Knowing PSEC will benefit from rising interest rates inspires confidence
I do feel sorry for those poor saps that stayed in mREIT's over the past several months. I wonder when it will be safe to start back into reit's? Please chime in unless your ID starts with jade or wisejman
I now have to proclaimed xrated thief to be the DUMBEST pumper in this board. PSEC will benefit from rising interest rate? You really have a negative investment IQ. Nothing will benefit from rising interest rate, in the short term, when the whole market tanks. With such a low IQ, you should not be allowed to post. LOL
I respectfully disagree with your statement; "Nothing will benefit from rising interest rate, in the short term, when the whole market tanks", for a number of reasons:
First, if your borrowing costs are "fixed" and you are able to lend at higher rates, your Investment Income should increase as also you profits. (This is the business model used by PSEC)
Second, longer term rates are increasing at a much higher rate than short term rates, (an increasing yield curve), which will benefit many companies that make their profits from the spread between short term and long term rates. (see above)
Third, the Fed Funds rate is not the rates that have been increasing.
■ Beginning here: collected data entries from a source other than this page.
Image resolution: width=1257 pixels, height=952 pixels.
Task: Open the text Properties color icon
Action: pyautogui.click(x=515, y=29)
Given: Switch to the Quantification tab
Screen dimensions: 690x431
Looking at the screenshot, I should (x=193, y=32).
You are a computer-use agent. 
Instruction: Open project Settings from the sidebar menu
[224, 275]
Prime is where it has been for a couple of years or more and it is prime that is the basis for much business lending not the 10 or 30 year bonds
Forth, the rise in medium and especially longer term rates is signaling a return to "normalcy". The low rates we have experienced over the past couple of years are the exception and reflected an economy emerging from a significant recession. The reason we are coming out of the recession is because business is improving as reflected by rising interest rates. (There have been a number of articles recently about returning to "normalcy", which remind us that 4% for a 10 year bond and 6% for a 30 mortgage is not that high from a historical perspective and that businesses and the housing market can operate very well at higher medium and long term rates.)
There will be adjustments to higher rates, but to say the "market" is going to "tank" suggests that the market reflects interest rates rather than interest rates reflect the market.
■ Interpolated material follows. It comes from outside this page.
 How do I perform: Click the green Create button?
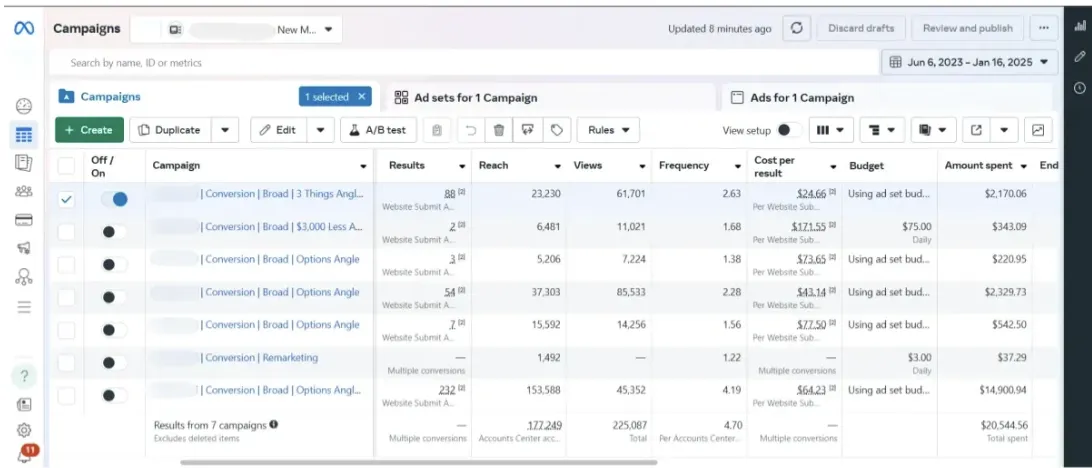coord(89,130)
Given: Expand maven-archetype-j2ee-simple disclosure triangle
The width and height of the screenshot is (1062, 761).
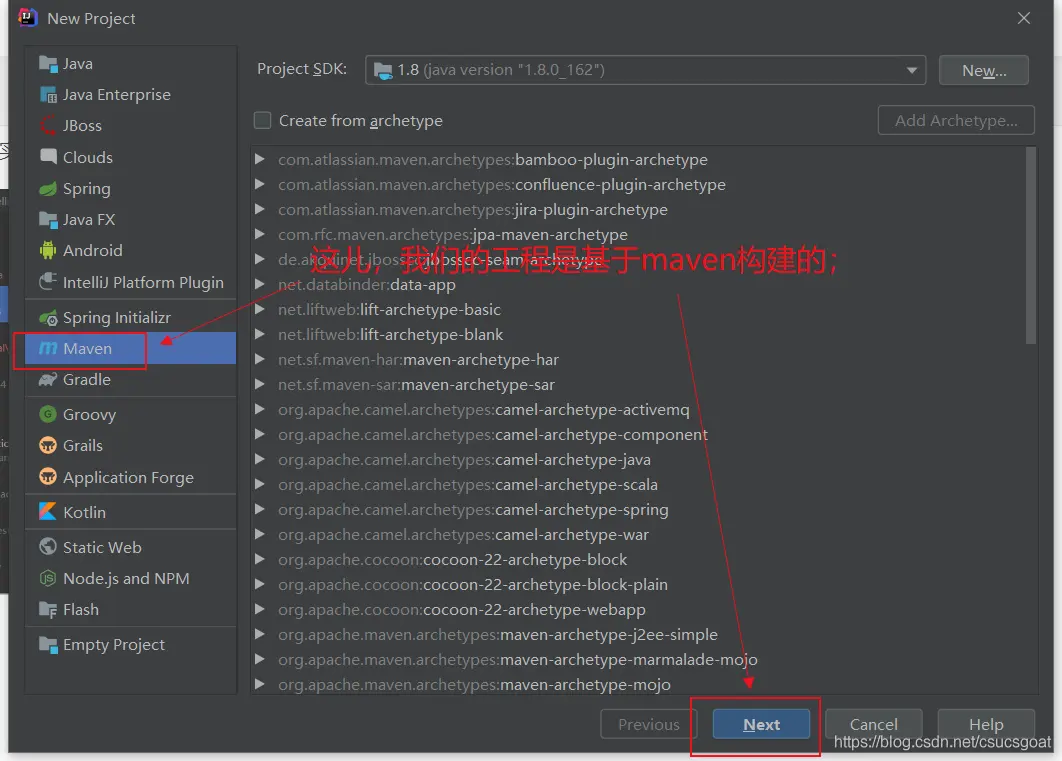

A return to normalcy is not a bad thing and any dislocations that occur or adjustments that will need to be made in the process of returning to normalcy should not be feared.
I would be happy to discuss anyone or all of these reasons more fully with anyone who would like a meaningful, responsible discussion on fundamentals.
Well, I am watching the MREITS daily. When treasuriy rates rise (like today) they get clobbered. Therefore, either rates have to not rise for an extended period or MREITS have to change their business model to adapt to a rising rate envirement. Until then they are doomed.
Slick, NLY started doing what an Mreit must do which is back away from leverage, reduce portfolio exposure and risk, and reduce dividends. Over the past year NLY has reduced its quarterly from $0.60 to $0.40 and they still got clobbered having lost over 40% of their value from peak stock price a year ago. And NLY was the leader while other Mreits stood pat.
Now, all other Mreits have been hit with forced liquidations and we will soon start to see lower dividends and then stock prices will go lower because investors are still looking for a 19% yield from AGNC and will adjust stock price accordingly. Naïve investors sit on those message boards saying everything will be OK if investors settle for a 15% yield meaning a higher stock price. What these investors fail to recognize is yield is a recognition of risk of ownership and most Mreit investors that held through are down 2+ years of future dividend income.
Mreit investors missed the biggest tell ever.... when AGNC and MTGE reported horrible results at the end of q1 that was the moment I dumped all my Mreit shares. Those two Mreits signaled the end of the historic low interest rate cycle. This also happened in the 1980s with GNMA funds and individual $25K GNMA securities.
Bottom line, you have to know when to fold them, run away, and hide. As far as a new entry point goes...... my own belief is economic activity including reports of 16M annualized car sales means the ten year will work its way back to 3.5%..... it is now at 2.9%. There is a lot of pain ahead for anyone thinking we are anywhere near a re-entry point into Mreits. Personally, I think the ten year has to get to 4% over the next 12-18 months so you tell me if Mreits make sense anytime soon.
BDCs benefit from short/long spreads still because they are not forced to liquidate levered portfolios like Mreits when rates rise.